Random forests overcome the problem of decorrelation in bagging. The trees built using bagging are similar because if there is a strong predictor, we expect it to dominate the splits in each of the trees and give similar trees.
From the variance equation derived in bagging, with large number of trees $B$, the aim is to reduce $\rho$ to get significant reduction in $\sigma^{2}$. Random Forests achieve decorrelation by using only a subset of variables for each split (typically $m = \sqrt{p}$). This subset is chosen randomly at each split to ensure that the trees differ enough in structure to give less correlated predictions. The performance improvement through random forests is solely the result of variance reduction since each individual tree is achieving low bias.
Similar to bagging, random forests will not overfit if we increase the number of trees $B$. Hence, the choice can be made based on whether the reduction in test error is sufficient. Although, too many trees may start to make the model too rich, causing the development of correlated trees which increases variance. Thus, the main difference between bagging and random forest is the random choice of variables at split points in random forest. Reducing $m$ will reduce the correlation between the trees. However, too much reduction in $m$ may cause an increase in bias.
As the ratio of relevant variables to noise variables in the data decreases, the gap between random forests and boosting grows because at each split, the probability of selection of random variables becomes low. However, as this probability goes up, random forest catches up to boosting quickly.
In practical use, the concepts of random forest/bagging benefit non linear estimators the most due to the low bias and high variance of individual trees.
For $b = 1 \text{ to } B$
Select a bootstrap sample $Z^{*}$ of size N from the data
Recursively build the decision tree $T_{b}$ using the following rules until any of the tree constraints is broken
Select a subet of $m$ variables out of $p$
Choose the best variable for split using predefined criteria
split the node into two child nodes
Output the ensemble of trees ${T_{b}}_{1}^{B}$
Make predictions according to the following
Regression: $\hat{f}_{rf}^{B}(x) = \frac{1}{B}\sum_{b=1}^{B} T_{b}(x)$
By the inventors, default $p = \lfloor p/3 \rfloor$ and minimum node size of $5$
Classification: $\hat{C}_{rf}^{B}(x) =$ majoirty vote ${\hat{C}_{b}(x) }_{1}^{B}$
where $\hat{C}_{b}(x)$ is the class prediction by a single tree and $\hat{C}_{rf}^{B}(x)$ is the class prediction by the random forest.
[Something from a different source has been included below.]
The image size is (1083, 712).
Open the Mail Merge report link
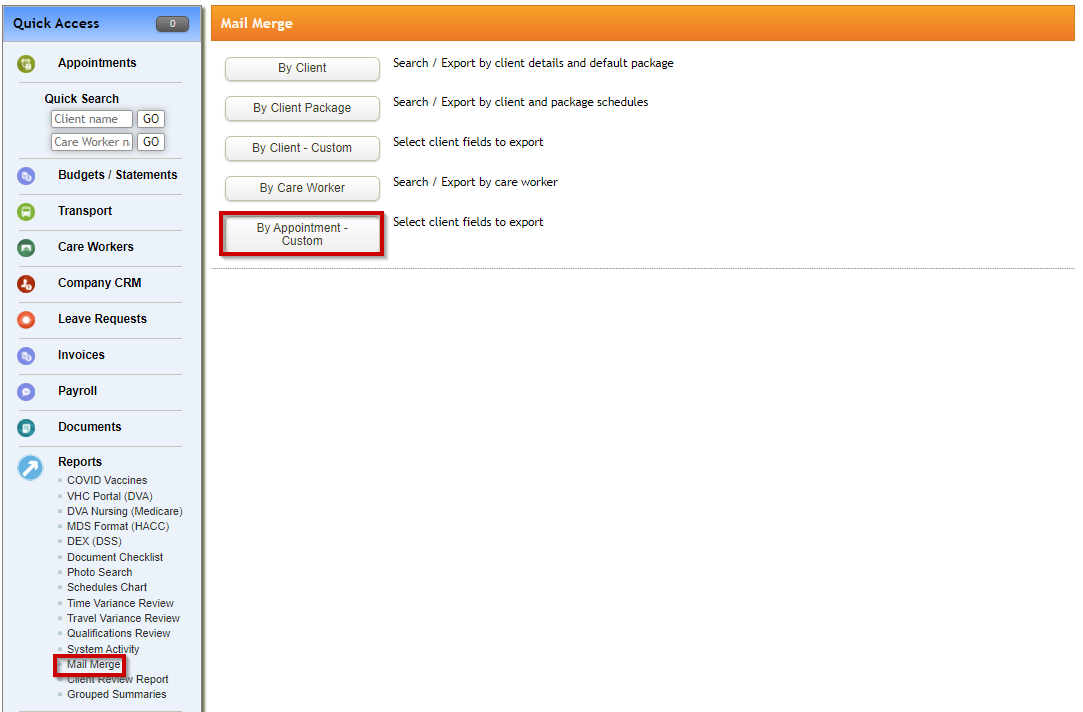[x=93, y=664]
By the inventors, default $p = \lfloor \sqrt{p} \rfloor$ and minimum node size of $1$
But note that $m$ and node size are both hyperparameters and the best values will vary between datasets.
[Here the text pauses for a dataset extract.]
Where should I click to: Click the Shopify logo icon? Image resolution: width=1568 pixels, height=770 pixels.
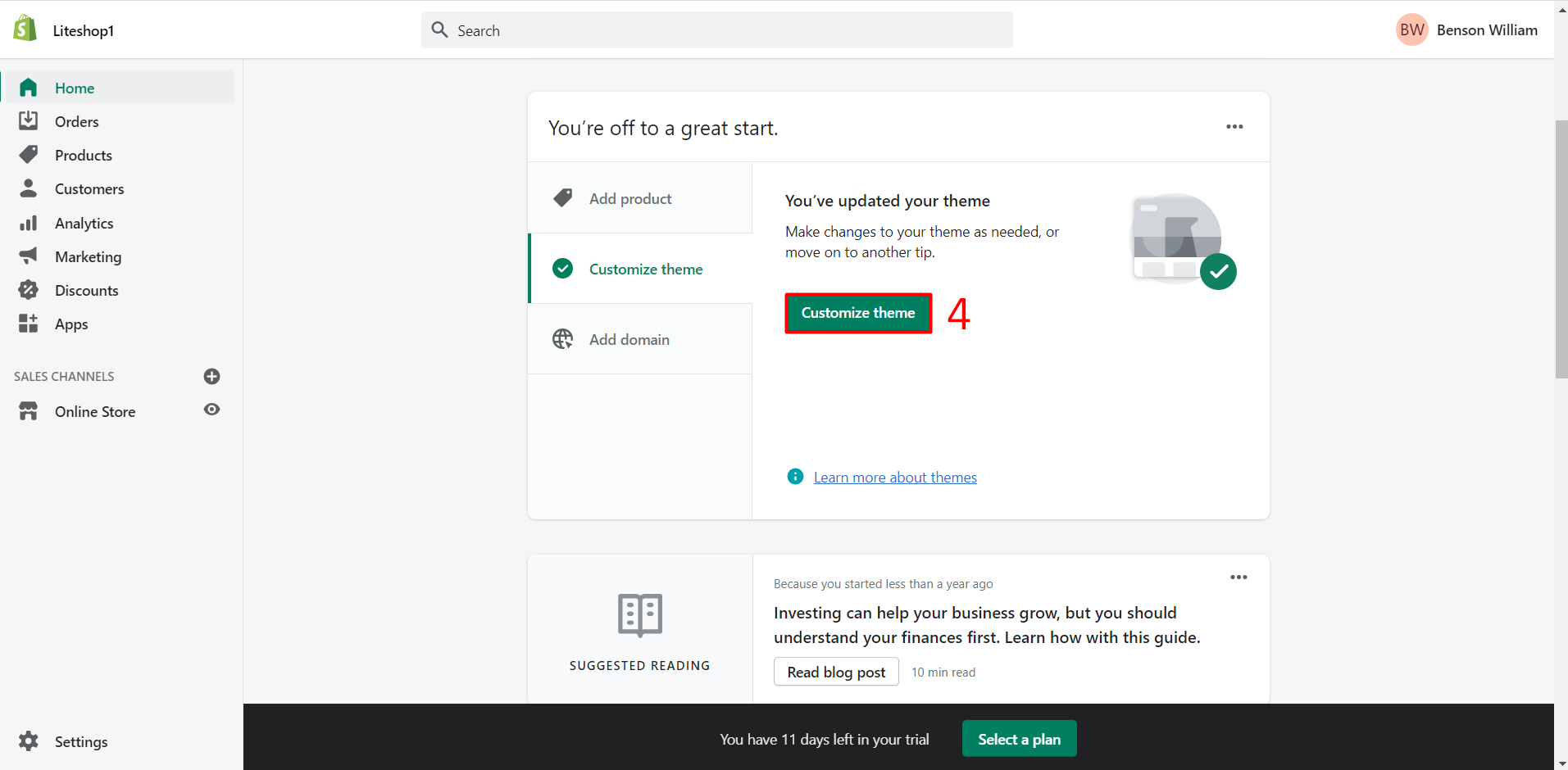coord(25,29)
Similar to section on out of bag error, we can use the samples not used for training a tree to calculate the out of bag error for that tree and consequently the forest. This can be used as an indicator to decide when to stop training.
The relative variable importance is calculated using the total improvement in split criteria across all the trees \begin{align} \mathcal{I}_{l}^{2}(T) &= \sum_{t=1}^{J-1} \hat{i}_{t}^{2}I(node(t) = l) \quad \text{the sum only includes the splits}\newline \mathcal{I}_{l}^{2} &= \frac{1}{B}\sum_{b=1}^{B} I_{l}^{2}(T_{b}) \end{align} where $\hat{i}_{t}^{2}$ is the square of improvement criteria at node $t$ of the $T^{th}$ tree, and $I_{l}^{2}(T)$ is the importance at the $T^{th}$ tree. Since these are relative importance values, usually the variable with maximum importance is assigned a score of 100 and the remaining values of importances are scaled accordingly.
Another importance criteria uses the out of bag samples. Whenever a tree is grown, the oob sample is passed down the tree and the accuracy is recorded. Then, the $j^{th}$ variable is randomly permuted in this sample and the accuracy is again recorded. This decrease in accuracy is averaged across all trees to get the accuracy value for that variable. The results are finally shown as a percent of the maximum. This gives more uniform importances. Note that we are not setting a variable to zero, but randomly permuting it.